Structural basis for heparan sulfate co-polymerase action by the EXT1-2 complex

Heparan sulfate (HS) proteoglycans are extended (-GlcA beta 1,4GlcNAc alpha 1,4-)(n) co-polymers containing decorations of sulfation and epimerization that are linked to cell surface and extracellular matrix proteins. In mammals, HS repeat units are extended by an obligate heterocomplex of two exostosin family members, EXT1 and EXT2, where each protein monomer contains distinct GT47 (GT-B fold) and GT64 (GT-A fold) glycosyltransferase domains. In this study, we generated human EXT1-EXT2 (EXT1-2) as a functional heterocomplex and determined its structure in the presence of bound donor and acceptor substrates. Structural data and enzyme activity of catalytic site mutants demonstrate that only two of the four glycosyltransferase domains are major contributors to co-polymer syntheses: the EXT1 GT-B fold beta 1,4GlcA transferase domain and the EXT2 GT-A fold alpha 1,4GlcNAc transferase domain.
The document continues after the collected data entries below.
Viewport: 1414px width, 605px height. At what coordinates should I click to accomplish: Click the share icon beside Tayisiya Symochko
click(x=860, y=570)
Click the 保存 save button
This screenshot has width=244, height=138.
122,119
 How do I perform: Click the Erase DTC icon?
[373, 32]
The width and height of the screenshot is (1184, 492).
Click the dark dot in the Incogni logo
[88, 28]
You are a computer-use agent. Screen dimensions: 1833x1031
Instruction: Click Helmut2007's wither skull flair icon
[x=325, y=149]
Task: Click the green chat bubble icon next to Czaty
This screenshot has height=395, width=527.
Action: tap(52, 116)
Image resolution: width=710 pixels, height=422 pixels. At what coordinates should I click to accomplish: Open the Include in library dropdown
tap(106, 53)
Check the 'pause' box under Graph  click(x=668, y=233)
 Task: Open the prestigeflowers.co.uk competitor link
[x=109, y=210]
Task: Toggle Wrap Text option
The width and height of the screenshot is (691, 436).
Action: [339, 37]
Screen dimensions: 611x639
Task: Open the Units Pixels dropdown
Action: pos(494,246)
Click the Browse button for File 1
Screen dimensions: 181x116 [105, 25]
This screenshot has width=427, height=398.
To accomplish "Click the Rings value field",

The two catalytic sites are over 90 & ANGS; apart, indicating that HS is synthesized by a dissociative process that involves a single catalytic site on each monomer.

Automated summary

In this study, the structure of the human EXT1-EXT2 heterocomplex was determined in the presence of donor and acceptor substrates. The results showed that only two out of the four glycosyltransferase domains were major contributors to co-polymer syntheses, namely the EXT1 GT-B fold beta 1,4GlcA transferase domain and the EXT2 GT-A fold alpha 1,4GlcNAc transferase domain.